Gabe Baker and Peter Campbell
Note: This post was co-authored by Gabe Baker, Global Education Manager at WorldViz, and Peter Campbell, Founder of xpereal.
WorldViz and Bellevue College teamed up on March 3 to help Bellevue teachers and students get their feet wet with VR creation and collaboration. The leading force at Bellevue that helped drive the event was the duo of James Riggall and Bruce Wolcott, two professors that are co-teaching a course about virtual reality. They are keenly interested in virtual reality for learning, training, collaboration, and more. We can't say enough good things about these two VR pioneers, and I look forward to seeing how they drive the space forward. Without them, this event wouldn't have been possible.
We would have used the word "Hackathon" for the event, but that would have been a misnomer since the software Bellevue chose for this event, Vizible, doesn't require any programming at all. So we went for "PlanJam". When the event kicked off, I held a one-hour long session with the attendees that showed everyone how to use the Vizible Presentation Designer, the drag-and-drop VR creation platform from WorldViz, and then how to publish their creations as multi-user, collaborative environments. The attendees came from a few different disciplines, e.g. interior design, communication, and game development. Attendees had a few hours to see what they could cook up.
PlanJam had a few goals:
1) See whether attendees could begin creating with the Vizible Presentation Designer after a quick tutorial.
2) Get attendees to actually create VR presentations that they could see, show off, and use as collaborative environments after just a few hours.
3) Gather feedback from attendees about what they'd like to see next in Vizible and what could be improved.
From all perspectives, the PlanJam was a resounding success.

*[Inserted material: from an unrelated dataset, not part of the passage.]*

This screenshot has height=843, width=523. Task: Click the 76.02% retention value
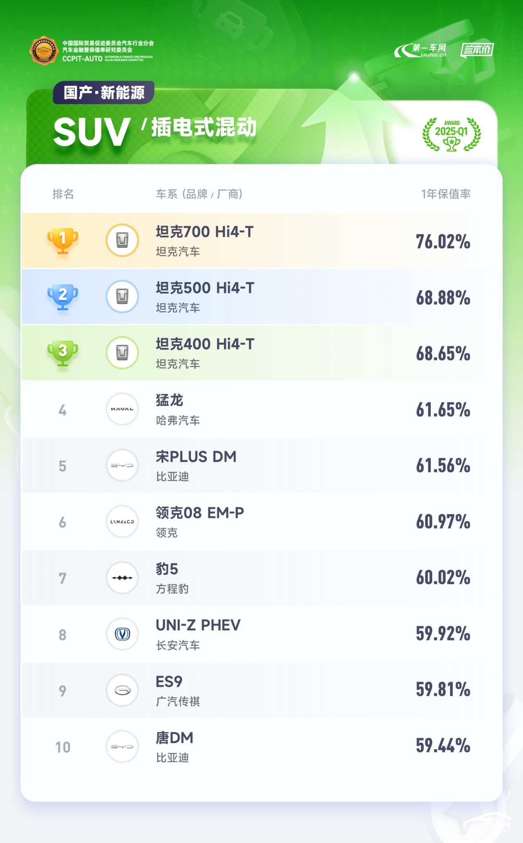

The group decided to work together on a few different VR experiences, and Vizible was the perfect tool for this because it allows collaborative editing (like a Google Doc, but for VR creation). There were a few hiccups along the way due to 3D model workflow, and we gathered good feedback about how we can improve the experience.
By the end of the session, the groups had indeed cooked up a few simple yet provocative VR experiences. One group created an interior design exploration experience using models from Sketchup. Another group created a VR experience that showed dinosaurs at scale so that viewers in VR could see how puny they looked in comparison. Because VR experiences created with Vizible Presentation Designer can be used as collaborative environments, I was able to meet some of the attendees inside of their creations from Santa Barbara for real time communication and collaborative exploration.

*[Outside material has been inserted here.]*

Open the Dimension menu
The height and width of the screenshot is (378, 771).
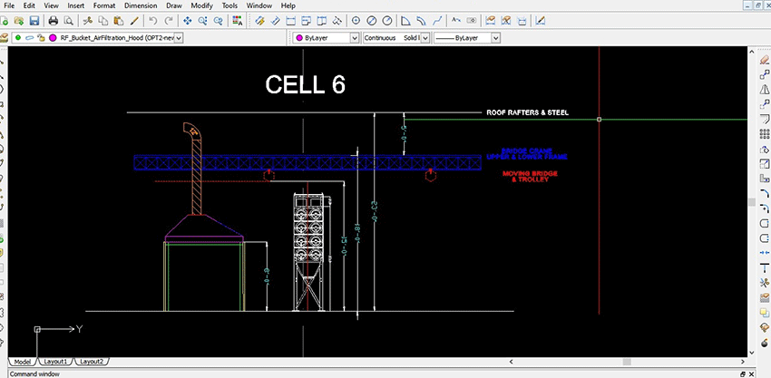click(x=140, y=5)
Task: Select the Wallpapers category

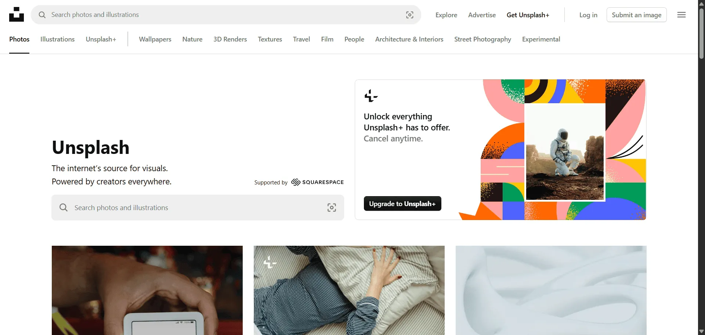Action: click(x=155, y=39)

We closed out the session by meeting with the attendees over a video conference to debrief and hear their thoughts about how it went. For a few of the attendees, it was their first time experiencing, let alone creating VR. They were surprised and pleased that these things were now at their fingertips, and there was excitement in the air while they talked about how they could use Vizible in their particular classrooms to drive their learning or collaboration goals forward. We also gathered some good feedback on how we can make improvements to the user interface of Vizible, particularly around the workflow for importing 3D models from different sources.

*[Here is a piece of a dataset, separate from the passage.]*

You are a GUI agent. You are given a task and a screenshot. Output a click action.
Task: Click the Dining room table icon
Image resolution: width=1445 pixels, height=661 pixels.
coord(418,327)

It's not easy getting people to give up their Saturdays to explore new technology and learning tools. We're deeply grateful to the folks at Bellevue that came together for this, and we're happy that they got value out of it. Historically, building sophisticated VR experiences has required programmers, and building multi-user VR experiences requires even more developers. The PlanJam at Bellevue demonstrated that with Vizible and Vizible Presentation Designer, you just need imaginative people.